Central to my practice is an awareness of the traditional skills and knowledge that still find relevance in Island life. These are more than nostalgia. They are invisible bonds of connection passed from generation to generation; they are what remind us that we share our existence intertwined with every other life-form and organic molecule in our world. It is time to look to the young and support them to find a sustainable future in this precious landscape. Connections is produced with thanks to and as a tribute to the crofters from my village at the Fank for Sheep Dip day.

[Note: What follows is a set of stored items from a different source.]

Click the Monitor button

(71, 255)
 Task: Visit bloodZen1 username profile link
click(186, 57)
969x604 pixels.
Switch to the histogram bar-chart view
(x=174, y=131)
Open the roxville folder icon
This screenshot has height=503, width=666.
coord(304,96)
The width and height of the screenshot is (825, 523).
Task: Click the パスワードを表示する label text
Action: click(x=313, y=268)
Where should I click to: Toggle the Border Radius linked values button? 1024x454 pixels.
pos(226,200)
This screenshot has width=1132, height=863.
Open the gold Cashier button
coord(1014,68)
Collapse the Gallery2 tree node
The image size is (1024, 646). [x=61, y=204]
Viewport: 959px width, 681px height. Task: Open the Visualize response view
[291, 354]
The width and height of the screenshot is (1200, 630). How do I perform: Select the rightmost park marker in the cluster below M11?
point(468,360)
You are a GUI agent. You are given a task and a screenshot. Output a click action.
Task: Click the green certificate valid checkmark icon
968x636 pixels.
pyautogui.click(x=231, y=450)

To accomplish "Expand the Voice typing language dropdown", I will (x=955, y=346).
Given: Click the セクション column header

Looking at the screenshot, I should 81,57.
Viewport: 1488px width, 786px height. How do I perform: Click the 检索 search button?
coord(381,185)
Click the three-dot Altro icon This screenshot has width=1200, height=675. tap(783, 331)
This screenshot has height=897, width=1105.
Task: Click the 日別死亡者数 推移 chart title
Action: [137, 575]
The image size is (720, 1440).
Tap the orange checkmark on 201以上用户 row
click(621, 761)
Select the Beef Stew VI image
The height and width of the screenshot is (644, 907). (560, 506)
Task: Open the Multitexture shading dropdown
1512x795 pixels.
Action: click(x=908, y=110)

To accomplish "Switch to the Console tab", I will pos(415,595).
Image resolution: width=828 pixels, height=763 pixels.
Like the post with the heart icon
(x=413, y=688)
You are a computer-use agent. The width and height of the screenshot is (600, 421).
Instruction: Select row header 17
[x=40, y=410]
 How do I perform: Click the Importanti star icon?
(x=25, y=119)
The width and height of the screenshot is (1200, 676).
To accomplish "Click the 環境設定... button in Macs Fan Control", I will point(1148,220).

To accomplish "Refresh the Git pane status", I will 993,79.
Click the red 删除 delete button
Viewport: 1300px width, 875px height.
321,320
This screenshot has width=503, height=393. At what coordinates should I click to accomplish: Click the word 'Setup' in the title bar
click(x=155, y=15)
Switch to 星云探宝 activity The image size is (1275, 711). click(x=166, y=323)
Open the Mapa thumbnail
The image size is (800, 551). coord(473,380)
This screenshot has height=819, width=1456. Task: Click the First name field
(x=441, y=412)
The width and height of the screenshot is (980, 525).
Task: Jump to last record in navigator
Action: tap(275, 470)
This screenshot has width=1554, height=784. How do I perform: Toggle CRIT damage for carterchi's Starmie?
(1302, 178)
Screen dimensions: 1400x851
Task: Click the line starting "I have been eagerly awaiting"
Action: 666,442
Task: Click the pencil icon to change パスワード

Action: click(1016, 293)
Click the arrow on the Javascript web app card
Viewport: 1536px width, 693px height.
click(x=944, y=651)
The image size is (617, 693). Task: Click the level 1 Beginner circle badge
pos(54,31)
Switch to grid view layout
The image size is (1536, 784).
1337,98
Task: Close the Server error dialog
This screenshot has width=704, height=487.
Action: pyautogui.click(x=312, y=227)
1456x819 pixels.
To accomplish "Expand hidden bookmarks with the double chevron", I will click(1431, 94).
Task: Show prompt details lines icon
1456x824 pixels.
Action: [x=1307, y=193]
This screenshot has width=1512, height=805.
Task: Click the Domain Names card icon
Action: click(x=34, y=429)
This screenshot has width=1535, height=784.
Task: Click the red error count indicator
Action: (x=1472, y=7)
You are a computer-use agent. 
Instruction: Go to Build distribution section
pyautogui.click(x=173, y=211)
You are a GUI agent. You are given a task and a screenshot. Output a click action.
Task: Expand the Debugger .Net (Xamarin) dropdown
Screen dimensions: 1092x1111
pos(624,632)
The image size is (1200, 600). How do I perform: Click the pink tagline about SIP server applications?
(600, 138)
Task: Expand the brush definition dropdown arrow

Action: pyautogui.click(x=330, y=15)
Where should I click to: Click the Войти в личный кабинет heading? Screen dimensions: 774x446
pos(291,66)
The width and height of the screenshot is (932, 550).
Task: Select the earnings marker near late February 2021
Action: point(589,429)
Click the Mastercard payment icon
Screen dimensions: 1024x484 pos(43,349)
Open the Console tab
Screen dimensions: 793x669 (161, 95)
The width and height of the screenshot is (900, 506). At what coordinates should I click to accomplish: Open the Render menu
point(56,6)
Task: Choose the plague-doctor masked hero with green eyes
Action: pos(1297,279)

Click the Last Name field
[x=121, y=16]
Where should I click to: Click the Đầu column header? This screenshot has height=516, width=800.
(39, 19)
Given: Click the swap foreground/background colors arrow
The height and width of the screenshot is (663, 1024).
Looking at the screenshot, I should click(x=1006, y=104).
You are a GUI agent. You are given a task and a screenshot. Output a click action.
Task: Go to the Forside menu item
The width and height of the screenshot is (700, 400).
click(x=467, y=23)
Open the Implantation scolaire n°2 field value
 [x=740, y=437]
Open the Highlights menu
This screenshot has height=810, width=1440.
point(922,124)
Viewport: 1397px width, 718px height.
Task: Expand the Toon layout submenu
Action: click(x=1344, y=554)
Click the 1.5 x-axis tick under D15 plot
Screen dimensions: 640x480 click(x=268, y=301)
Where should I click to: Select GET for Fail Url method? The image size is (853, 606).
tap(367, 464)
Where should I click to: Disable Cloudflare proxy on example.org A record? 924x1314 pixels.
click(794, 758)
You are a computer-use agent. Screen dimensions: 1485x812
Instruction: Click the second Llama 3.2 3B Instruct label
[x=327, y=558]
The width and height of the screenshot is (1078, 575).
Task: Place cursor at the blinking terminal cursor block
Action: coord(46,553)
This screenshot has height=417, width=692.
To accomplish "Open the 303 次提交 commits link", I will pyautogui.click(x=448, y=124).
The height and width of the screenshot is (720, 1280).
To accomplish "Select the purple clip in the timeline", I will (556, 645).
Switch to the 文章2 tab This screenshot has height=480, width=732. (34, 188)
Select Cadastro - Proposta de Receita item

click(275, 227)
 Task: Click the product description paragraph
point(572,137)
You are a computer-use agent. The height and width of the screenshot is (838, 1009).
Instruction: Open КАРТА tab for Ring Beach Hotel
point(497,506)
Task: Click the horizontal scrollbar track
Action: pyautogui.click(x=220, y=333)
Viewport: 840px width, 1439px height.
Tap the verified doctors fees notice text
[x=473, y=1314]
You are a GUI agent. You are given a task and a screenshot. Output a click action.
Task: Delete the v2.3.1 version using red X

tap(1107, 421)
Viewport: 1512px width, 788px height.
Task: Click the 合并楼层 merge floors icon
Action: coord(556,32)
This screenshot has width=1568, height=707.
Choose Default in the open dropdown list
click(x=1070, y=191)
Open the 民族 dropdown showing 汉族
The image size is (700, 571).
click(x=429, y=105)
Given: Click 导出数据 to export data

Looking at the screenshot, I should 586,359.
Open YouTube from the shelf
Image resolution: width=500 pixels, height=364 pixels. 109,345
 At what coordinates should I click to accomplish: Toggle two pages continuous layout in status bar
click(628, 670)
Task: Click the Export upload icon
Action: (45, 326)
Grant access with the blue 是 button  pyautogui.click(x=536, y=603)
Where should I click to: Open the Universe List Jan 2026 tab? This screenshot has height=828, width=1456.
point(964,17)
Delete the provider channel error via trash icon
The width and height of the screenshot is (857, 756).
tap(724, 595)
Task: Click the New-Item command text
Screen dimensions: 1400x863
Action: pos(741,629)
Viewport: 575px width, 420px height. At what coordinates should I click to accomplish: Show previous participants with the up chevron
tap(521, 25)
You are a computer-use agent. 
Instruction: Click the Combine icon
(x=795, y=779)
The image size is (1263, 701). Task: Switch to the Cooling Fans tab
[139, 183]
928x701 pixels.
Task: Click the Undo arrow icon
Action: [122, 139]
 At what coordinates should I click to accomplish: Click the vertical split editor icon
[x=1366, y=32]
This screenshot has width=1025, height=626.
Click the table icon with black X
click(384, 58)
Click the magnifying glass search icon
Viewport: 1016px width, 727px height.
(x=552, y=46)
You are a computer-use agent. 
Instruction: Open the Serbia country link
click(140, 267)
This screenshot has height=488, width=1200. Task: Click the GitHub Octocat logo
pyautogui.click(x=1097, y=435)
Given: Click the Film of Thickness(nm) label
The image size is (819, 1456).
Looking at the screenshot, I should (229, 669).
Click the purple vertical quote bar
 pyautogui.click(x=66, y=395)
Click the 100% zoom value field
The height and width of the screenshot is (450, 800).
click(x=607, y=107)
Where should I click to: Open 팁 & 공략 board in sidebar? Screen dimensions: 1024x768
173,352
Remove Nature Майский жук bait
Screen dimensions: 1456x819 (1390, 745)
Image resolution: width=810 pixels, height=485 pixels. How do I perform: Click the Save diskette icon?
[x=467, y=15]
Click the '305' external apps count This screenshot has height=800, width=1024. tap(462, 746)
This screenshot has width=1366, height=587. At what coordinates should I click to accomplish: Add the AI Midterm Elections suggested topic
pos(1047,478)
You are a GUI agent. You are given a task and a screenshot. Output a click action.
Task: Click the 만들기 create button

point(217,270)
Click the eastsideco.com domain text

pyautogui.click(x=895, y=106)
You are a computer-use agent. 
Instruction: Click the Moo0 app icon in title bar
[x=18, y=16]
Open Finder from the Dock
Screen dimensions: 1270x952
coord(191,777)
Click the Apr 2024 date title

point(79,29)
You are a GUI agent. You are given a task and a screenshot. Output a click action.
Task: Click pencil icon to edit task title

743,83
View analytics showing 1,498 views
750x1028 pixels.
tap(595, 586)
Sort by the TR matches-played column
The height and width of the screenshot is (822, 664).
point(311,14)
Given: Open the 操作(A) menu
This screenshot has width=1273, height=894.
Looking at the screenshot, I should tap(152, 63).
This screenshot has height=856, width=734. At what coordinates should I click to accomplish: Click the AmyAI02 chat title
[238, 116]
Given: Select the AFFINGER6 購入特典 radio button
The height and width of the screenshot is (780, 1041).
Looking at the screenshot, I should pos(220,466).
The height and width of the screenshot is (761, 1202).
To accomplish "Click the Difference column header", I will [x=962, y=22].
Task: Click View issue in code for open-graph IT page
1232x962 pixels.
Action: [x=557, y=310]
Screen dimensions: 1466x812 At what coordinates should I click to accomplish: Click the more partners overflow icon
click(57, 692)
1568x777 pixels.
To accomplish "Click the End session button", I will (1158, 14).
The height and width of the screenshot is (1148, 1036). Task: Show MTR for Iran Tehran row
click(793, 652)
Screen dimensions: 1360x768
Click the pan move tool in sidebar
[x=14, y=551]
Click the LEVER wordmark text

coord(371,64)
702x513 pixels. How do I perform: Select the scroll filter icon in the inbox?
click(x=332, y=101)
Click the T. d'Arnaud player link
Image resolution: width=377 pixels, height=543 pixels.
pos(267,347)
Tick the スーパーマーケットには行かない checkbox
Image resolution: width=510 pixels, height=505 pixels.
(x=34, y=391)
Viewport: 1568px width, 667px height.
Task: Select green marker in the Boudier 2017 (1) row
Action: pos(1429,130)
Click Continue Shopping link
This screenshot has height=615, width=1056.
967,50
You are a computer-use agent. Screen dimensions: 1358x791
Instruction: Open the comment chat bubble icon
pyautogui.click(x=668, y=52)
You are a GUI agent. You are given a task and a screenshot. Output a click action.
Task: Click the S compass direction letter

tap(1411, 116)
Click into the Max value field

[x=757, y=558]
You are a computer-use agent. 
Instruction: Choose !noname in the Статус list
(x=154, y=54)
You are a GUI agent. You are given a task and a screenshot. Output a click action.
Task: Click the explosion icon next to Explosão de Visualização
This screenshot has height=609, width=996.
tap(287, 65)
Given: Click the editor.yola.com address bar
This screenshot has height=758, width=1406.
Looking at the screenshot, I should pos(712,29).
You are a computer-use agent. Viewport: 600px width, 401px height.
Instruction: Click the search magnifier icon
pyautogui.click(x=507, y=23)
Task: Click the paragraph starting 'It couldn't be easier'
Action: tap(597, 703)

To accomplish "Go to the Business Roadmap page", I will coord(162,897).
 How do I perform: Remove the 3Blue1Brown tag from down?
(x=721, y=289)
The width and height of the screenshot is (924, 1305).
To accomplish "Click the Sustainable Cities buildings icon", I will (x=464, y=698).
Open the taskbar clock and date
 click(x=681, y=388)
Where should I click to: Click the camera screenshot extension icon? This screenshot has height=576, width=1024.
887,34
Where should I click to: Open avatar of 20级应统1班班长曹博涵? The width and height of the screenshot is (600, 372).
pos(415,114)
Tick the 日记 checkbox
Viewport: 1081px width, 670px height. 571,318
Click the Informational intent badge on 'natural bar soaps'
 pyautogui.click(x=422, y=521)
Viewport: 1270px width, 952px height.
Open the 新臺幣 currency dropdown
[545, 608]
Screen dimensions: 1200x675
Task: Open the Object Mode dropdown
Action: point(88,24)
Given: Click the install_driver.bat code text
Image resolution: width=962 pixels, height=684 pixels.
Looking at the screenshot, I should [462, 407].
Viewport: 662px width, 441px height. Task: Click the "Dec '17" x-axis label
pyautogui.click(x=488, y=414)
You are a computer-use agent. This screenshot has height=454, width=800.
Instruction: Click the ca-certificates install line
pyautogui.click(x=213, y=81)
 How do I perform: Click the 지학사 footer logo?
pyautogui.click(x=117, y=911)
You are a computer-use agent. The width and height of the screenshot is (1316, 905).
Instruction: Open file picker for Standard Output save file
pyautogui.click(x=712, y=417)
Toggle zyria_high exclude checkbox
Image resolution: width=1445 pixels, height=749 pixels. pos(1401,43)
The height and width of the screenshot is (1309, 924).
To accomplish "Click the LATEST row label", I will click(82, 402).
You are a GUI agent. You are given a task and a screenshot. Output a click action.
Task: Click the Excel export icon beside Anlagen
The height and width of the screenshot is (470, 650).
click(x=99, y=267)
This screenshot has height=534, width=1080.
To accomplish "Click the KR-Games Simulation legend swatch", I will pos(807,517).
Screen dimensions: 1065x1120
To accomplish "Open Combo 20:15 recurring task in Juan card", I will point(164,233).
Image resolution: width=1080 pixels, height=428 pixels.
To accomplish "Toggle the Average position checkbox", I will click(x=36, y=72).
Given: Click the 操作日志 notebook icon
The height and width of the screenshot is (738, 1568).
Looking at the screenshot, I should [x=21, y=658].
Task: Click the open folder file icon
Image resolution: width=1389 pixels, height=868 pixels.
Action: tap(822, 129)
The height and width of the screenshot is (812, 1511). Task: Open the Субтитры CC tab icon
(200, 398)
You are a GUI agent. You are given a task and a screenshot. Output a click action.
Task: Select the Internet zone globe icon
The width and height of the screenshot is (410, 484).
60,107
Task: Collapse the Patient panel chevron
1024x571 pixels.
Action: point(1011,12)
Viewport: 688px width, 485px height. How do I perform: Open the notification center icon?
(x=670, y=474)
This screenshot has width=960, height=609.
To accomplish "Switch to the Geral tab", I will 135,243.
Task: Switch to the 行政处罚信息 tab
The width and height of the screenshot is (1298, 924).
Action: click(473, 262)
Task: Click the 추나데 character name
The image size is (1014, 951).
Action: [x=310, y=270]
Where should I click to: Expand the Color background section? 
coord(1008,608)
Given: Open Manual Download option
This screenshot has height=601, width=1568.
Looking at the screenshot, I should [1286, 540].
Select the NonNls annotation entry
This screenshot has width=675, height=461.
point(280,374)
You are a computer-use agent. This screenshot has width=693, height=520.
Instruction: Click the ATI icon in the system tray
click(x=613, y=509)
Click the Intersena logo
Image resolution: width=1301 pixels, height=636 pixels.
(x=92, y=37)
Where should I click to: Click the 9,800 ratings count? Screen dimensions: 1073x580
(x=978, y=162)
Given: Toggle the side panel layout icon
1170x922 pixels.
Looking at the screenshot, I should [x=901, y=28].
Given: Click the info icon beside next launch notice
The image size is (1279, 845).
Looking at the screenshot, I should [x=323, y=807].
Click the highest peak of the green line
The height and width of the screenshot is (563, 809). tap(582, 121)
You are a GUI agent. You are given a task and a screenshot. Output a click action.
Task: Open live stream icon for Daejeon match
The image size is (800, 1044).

media: digital photography

Conversations with the sea
Weather, environment, topology, interaction with oceanic inhabitants and human intervention all affect tide-fall on the liminal space between what we define as land and sea. Each crashing wave and ripple is an individual and etherial experience, never to be repeated. I have begun to record some of these unique interactions as the tide lands on cyanotype paper. Light, water and chemistry capture an unseen moment as marks of wave energy. I respond through digital photography. These are my Conversations with the sea.

media: cyanotype and digital photography

Berry cord
Childhood family brambling expeditions and the obligatory daily spoonful of Rosehip Syrup. The smiling faces of small people covered in rich, sticky bramble juice who have eaten two thirds of the harvest. Tears wiped away as the smallest of the party inevitably becomes snagged reaching for that one special fruit teasing from the inaccessible centre of jaggy thorns!

Autumn in the village guides my mind back through time to these memories as I come across fruiting brambles and wilddog roses. They have grown at the bottom of our gardens and grazings; feeding body and memory for generations. Now they intertwine with the remains of village black houses. Familiar and poignant they are symbols acting as a natural Berry cord that binds us in time; today with the past.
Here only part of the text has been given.